* _Short task_: Can you reproduce, character for character, the listing lines beginning at the line that has "Homepage (929, 693)" and stopping after the line that has "PDF (742, 916)", with both of those lines included?

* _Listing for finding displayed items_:
# # # # #

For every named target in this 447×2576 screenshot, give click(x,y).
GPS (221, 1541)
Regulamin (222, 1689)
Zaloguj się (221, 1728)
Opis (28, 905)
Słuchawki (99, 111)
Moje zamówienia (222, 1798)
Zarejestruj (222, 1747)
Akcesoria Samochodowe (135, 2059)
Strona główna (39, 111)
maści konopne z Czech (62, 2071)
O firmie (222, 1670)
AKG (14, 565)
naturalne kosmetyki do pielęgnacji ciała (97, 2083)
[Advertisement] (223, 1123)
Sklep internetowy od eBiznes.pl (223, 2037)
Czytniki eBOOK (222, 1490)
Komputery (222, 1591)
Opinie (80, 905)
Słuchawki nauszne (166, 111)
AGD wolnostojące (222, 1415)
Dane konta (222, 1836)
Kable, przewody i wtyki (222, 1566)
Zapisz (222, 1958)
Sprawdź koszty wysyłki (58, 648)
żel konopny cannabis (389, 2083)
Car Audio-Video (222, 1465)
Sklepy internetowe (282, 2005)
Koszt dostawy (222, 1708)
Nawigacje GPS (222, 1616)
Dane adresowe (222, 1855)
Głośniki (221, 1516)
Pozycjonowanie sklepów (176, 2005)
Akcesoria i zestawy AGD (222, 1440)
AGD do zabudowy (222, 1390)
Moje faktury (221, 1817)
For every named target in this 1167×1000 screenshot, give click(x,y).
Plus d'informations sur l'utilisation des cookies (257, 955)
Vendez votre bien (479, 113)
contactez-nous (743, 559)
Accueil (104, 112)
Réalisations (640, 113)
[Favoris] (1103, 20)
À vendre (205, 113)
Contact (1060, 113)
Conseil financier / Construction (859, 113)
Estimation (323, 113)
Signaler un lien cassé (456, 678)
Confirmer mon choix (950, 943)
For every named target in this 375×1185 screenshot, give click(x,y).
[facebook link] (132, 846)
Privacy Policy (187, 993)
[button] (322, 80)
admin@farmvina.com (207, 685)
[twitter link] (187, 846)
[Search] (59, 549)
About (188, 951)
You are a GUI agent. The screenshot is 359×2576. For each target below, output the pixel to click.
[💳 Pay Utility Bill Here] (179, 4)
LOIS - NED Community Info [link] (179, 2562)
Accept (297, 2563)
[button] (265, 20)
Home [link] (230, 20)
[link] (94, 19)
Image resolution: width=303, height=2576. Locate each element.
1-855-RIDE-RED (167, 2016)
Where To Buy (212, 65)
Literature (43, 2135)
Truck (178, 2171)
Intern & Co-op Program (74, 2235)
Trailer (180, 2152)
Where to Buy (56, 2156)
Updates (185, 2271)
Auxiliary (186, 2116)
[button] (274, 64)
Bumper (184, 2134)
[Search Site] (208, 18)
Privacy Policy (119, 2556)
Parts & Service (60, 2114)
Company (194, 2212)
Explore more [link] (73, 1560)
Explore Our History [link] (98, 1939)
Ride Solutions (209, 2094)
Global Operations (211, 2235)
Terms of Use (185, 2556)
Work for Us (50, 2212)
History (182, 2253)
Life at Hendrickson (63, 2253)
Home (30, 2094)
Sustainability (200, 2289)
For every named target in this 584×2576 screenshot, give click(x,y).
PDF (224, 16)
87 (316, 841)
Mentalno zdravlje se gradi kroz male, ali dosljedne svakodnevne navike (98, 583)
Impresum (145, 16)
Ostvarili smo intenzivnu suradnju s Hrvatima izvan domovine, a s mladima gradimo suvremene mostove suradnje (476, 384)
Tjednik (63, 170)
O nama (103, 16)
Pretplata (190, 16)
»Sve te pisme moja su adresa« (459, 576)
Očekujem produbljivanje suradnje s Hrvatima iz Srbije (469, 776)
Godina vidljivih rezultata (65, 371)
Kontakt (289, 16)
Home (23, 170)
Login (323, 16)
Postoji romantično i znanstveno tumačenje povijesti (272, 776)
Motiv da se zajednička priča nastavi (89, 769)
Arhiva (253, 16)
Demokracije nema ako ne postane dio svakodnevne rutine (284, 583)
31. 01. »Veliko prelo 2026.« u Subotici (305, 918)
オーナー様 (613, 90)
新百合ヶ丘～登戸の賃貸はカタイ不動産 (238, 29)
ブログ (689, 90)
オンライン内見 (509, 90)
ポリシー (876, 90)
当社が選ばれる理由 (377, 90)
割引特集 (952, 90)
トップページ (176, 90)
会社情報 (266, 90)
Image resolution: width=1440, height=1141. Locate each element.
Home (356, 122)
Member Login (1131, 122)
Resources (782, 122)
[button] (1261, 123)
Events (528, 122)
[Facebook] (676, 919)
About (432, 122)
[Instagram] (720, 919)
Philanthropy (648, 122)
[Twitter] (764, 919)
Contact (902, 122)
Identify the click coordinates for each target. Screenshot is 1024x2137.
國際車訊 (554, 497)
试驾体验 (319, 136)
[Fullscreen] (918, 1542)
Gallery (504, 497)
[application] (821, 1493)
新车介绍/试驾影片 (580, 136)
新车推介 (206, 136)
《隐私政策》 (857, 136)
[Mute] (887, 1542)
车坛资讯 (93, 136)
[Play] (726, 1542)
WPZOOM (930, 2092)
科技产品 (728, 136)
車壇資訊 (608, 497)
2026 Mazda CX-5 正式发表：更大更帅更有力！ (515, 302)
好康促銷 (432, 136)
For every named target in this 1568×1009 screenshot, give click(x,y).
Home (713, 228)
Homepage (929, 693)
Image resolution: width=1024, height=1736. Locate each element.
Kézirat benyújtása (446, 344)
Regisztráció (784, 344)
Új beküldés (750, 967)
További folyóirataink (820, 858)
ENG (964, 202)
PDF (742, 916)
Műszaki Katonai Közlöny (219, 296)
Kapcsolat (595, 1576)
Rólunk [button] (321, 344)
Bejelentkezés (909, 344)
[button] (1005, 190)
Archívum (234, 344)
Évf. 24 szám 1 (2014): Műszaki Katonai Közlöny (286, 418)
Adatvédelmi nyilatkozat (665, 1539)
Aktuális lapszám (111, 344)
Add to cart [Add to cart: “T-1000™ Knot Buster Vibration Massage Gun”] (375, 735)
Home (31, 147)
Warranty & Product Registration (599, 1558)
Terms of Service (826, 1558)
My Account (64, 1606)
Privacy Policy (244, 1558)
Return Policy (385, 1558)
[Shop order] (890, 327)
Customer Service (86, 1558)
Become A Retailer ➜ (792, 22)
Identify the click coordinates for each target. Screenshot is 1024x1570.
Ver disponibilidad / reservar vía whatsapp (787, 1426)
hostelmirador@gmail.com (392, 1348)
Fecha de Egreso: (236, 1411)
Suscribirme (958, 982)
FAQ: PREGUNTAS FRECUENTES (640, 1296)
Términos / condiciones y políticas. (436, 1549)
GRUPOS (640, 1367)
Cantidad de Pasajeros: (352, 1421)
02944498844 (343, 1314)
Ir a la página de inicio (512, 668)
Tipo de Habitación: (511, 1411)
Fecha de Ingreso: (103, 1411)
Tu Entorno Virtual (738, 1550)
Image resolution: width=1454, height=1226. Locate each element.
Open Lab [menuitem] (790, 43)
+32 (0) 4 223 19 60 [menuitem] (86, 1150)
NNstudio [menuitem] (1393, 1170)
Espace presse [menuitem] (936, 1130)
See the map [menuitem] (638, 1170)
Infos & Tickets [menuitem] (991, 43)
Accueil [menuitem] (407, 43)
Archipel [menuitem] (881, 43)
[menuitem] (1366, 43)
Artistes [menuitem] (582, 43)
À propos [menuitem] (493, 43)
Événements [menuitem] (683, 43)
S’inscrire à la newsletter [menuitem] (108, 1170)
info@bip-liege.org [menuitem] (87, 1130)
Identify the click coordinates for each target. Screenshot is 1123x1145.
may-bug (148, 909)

# # # # #

* _Finished task_:
Homepage (929, 693)
Image resolution: width=1024, height=1736. Locate each element.
Kézirat benyújtása (446, 344)
Regisztráció (784, 344)
Új beküldés (750, 967)
További folyóirataink (820, 858)
ENG (964, 202)
PDF (742, 916)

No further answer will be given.